Pakistan is also expected to submit it’s compliance report to the Financial Action Task Force next month and has recently amended it’s laws making it parallel to UN Security council Resolution 1267 which was passed in October 1999. Due to the recent changes in law, any organization or people on United Nation’s Terrorists list will be automatically banned in Pakistan as well and their accounts and properties will freeze immediately, hence, Pakistan just froze Falah I Insaniyat Foundation’s accounts and handed over it’s ambulance and hospital operations to the Red Crescent Society of Pakistan.
Pakistan’s government has been taking strong measures to satisfy the international groups specially FATF to ensure that it does not end up being on the Grey list of FATF has been taking steps towards greater compliance of the UNSC Resolution 1267.

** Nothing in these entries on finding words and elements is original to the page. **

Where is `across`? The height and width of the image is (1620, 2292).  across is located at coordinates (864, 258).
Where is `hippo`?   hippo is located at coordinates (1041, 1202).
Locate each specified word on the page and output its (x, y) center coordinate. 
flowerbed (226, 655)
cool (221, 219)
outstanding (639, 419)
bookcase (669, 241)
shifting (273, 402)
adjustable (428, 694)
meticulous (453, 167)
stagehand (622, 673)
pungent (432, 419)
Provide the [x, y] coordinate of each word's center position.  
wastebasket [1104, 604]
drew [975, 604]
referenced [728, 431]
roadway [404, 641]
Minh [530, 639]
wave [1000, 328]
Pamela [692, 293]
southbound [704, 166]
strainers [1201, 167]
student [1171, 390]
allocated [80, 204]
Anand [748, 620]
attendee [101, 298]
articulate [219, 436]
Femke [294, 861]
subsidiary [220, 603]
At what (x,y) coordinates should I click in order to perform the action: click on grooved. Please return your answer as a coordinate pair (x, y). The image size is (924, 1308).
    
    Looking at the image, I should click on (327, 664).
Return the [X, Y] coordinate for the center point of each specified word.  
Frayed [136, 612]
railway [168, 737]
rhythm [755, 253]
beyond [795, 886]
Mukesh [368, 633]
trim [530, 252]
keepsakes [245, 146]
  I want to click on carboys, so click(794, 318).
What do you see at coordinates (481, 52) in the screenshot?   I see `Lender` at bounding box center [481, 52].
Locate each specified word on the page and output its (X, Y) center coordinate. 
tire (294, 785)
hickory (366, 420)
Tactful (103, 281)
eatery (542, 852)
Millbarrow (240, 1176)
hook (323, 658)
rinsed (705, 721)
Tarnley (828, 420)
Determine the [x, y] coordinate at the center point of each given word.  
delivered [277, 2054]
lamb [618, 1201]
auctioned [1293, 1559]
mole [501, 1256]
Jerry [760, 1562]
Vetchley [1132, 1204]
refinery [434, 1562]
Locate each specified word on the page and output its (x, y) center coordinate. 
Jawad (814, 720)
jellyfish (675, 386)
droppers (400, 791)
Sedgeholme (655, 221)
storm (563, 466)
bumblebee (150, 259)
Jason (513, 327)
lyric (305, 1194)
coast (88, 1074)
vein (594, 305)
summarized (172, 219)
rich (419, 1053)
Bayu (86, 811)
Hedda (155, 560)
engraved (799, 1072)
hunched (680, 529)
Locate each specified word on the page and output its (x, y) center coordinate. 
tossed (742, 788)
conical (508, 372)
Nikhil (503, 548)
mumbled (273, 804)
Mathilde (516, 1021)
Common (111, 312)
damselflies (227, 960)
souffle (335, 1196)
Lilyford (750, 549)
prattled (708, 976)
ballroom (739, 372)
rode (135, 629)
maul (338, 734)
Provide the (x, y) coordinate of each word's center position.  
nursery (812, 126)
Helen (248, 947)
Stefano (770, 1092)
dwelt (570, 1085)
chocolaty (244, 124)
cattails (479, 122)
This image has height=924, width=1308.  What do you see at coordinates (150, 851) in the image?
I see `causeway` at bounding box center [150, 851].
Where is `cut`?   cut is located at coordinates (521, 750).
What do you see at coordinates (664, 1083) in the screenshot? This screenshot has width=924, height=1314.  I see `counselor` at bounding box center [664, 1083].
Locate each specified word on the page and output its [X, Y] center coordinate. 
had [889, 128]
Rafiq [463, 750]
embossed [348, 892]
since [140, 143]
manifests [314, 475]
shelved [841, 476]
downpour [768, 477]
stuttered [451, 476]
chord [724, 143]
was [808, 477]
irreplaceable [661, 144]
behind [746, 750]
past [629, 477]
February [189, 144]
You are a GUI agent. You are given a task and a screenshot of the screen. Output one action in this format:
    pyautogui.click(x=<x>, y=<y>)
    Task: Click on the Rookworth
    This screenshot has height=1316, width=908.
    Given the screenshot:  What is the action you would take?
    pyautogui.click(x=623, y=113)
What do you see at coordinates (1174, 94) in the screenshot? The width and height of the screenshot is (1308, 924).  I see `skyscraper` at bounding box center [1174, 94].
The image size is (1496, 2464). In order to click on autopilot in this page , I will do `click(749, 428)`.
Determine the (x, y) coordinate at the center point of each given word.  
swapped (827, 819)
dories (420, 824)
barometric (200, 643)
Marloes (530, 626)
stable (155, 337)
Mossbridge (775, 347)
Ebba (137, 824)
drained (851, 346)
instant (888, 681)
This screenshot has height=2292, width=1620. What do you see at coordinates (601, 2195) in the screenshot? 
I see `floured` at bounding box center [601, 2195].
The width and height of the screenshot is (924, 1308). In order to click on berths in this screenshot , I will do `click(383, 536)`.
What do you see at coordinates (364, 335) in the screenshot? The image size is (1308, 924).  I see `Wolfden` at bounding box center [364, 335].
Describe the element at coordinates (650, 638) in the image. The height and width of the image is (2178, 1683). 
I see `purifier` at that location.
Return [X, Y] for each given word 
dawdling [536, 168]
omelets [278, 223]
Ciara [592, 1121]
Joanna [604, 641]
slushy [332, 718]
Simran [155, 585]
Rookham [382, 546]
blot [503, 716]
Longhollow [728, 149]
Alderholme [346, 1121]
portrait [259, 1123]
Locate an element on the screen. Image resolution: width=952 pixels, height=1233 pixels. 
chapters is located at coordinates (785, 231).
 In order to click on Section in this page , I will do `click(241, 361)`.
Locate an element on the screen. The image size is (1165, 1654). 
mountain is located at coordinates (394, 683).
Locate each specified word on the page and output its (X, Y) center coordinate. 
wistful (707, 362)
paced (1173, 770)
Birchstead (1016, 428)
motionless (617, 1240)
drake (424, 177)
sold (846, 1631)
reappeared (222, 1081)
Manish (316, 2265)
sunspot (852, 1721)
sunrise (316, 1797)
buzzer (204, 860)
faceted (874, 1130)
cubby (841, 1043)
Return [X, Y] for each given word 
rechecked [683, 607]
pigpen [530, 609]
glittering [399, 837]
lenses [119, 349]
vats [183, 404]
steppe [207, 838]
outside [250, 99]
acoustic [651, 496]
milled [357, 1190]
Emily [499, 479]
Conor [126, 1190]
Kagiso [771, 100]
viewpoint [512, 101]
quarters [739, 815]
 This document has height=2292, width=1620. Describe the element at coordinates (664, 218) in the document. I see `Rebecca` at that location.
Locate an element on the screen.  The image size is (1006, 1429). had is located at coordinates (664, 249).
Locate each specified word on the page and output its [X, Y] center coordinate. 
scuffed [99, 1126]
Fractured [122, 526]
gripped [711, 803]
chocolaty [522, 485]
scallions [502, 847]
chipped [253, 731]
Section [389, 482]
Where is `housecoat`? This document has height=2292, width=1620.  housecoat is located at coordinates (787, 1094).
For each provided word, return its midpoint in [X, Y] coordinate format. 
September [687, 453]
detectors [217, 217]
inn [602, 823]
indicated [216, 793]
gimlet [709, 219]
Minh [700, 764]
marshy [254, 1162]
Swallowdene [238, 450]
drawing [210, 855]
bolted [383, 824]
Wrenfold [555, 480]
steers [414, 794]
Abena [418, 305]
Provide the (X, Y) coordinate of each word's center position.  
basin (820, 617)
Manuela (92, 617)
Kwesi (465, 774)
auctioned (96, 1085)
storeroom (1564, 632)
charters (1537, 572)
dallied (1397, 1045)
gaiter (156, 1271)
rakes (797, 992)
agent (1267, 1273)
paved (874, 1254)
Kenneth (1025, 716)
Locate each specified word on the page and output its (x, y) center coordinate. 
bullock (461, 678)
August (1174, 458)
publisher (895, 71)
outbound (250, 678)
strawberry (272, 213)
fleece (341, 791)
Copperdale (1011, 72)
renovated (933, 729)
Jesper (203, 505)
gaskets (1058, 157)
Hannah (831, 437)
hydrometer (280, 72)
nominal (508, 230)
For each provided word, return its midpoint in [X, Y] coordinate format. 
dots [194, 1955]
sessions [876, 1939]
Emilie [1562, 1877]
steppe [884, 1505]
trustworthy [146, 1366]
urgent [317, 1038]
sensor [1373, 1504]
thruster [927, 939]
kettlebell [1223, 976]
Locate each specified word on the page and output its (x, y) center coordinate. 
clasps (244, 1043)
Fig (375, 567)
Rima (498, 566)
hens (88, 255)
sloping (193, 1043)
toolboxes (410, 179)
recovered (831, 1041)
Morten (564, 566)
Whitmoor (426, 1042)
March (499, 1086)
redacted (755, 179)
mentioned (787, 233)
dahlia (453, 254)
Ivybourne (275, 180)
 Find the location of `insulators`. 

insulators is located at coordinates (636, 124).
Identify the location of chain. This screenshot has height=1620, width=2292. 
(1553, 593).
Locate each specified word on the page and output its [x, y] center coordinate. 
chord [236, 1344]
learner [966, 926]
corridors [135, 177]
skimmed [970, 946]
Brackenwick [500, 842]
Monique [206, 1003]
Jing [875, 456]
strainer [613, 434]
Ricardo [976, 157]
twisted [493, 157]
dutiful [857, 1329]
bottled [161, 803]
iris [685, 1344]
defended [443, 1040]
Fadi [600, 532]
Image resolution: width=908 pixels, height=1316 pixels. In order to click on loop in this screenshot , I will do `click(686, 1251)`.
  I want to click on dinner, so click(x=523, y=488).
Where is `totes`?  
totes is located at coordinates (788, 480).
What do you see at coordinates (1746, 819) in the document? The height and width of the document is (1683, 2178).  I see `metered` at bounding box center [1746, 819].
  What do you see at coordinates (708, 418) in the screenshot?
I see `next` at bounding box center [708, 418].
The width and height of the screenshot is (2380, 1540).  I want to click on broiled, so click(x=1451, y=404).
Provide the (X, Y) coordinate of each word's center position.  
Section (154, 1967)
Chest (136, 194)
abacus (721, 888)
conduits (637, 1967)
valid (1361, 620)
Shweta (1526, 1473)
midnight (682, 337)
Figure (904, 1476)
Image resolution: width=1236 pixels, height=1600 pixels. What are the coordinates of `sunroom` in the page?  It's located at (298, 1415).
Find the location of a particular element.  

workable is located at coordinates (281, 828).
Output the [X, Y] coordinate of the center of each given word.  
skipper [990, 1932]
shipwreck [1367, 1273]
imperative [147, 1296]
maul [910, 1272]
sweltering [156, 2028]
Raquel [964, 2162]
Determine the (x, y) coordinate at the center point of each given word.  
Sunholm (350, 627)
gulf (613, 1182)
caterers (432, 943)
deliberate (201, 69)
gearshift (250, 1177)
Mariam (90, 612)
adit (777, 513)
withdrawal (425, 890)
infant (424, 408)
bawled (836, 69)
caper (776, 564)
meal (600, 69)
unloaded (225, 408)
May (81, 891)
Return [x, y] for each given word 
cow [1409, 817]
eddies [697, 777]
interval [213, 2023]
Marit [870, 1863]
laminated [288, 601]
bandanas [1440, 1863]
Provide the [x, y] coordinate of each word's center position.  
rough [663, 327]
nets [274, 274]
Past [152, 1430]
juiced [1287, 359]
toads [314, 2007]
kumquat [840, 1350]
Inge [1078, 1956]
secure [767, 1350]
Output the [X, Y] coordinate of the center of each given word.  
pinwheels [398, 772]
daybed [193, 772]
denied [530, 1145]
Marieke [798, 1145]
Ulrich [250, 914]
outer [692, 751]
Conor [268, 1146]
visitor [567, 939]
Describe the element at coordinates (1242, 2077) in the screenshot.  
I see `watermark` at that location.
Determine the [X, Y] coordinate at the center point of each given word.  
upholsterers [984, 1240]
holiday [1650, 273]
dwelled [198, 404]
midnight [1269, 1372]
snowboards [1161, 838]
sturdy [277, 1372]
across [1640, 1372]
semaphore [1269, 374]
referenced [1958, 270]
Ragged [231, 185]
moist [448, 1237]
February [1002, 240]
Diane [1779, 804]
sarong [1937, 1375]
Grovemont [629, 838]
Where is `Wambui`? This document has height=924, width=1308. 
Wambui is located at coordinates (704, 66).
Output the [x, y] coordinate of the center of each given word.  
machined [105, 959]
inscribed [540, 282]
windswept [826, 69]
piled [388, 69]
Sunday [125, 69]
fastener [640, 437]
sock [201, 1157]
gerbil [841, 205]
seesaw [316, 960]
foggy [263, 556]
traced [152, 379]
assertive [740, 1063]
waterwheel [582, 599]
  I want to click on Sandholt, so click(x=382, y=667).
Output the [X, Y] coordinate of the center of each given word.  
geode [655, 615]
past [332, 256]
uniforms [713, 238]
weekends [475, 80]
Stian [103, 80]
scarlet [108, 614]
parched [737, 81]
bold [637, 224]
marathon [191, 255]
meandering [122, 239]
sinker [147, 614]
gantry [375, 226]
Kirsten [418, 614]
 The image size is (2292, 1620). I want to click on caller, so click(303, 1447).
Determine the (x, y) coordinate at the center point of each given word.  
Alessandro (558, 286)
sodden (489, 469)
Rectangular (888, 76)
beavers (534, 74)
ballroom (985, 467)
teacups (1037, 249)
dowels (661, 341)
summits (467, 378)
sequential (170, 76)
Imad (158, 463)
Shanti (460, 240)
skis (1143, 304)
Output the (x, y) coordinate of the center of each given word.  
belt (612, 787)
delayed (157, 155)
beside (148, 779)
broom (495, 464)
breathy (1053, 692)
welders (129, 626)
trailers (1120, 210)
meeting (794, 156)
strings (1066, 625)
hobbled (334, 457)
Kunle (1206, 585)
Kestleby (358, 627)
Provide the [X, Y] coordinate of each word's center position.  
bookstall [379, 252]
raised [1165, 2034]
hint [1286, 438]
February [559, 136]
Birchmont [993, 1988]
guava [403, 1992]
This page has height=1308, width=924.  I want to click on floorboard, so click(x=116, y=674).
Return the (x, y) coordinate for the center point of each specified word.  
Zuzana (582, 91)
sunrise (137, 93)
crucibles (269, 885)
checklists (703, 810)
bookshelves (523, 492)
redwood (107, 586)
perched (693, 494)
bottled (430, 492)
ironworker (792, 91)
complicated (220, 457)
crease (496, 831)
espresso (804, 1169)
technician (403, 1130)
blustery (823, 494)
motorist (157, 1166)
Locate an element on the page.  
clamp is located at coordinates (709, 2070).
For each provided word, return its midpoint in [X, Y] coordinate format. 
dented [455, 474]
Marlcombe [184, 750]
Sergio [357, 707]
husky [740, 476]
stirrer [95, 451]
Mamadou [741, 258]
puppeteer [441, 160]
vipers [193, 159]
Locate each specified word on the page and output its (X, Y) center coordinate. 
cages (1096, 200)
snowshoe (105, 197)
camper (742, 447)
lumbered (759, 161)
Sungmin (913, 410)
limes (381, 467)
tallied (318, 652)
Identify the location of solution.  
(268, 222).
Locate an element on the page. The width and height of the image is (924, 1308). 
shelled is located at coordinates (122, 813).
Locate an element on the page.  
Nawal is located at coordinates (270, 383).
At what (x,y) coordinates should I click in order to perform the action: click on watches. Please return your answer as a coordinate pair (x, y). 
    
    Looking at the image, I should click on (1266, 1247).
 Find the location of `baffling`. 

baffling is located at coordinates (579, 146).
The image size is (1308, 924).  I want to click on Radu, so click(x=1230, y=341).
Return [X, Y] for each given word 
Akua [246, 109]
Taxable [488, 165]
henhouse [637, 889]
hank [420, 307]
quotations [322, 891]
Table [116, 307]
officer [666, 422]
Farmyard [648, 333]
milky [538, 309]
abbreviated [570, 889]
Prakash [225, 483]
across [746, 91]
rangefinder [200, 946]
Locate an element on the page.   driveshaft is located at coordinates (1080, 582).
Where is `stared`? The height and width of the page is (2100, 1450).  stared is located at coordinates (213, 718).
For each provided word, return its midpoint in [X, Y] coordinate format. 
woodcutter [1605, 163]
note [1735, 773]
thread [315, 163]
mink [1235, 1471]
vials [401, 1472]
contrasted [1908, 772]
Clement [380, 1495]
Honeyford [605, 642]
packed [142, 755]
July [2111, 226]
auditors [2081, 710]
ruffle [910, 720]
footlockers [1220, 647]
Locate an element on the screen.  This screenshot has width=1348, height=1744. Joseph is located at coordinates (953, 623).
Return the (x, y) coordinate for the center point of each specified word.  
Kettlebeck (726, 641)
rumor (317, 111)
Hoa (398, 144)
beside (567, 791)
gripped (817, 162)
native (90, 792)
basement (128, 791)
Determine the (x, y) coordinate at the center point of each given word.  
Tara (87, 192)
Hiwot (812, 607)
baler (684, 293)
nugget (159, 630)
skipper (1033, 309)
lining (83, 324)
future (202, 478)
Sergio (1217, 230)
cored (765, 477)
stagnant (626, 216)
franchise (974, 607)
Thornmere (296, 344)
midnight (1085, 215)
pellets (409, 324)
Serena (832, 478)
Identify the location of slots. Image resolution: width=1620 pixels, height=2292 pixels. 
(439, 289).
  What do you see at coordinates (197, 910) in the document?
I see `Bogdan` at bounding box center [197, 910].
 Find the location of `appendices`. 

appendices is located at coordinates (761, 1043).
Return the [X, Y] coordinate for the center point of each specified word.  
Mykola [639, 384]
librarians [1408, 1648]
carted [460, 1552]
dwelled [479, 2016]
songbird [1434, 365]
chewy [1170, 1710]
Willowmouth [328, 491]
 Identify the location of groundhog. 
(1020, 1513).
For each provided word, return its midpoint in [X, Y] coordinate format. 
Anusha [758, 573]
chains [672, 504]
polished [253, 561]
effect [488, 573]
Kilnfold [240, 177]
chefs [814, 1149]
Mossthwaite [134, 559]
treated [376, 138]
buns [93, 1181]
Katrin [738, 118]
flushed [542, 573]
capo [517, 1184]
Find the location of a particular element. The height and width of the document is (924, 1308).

What would it mean if Pakistan ended up on the FATF Terror Financing watchlist?
According to some experts Pakistan will be subjected to higher scrutiny on all cross border transactions and it means that any individual account can be frozen or payments be delayed for Pakistani companies and individuals. It also means that Pakistan will be subjected to higher interest rates if it reached out to international lenders and the Pakistan’s newly booming IT sector will also be effected where a lot of Tech Freelancers and companies depend on foreign remittances. Pakistan’s foreign exchange has a great reliability on foreign remittances and remitters might get skeptical to send money back home because of any increase in fees and or duration of transactions.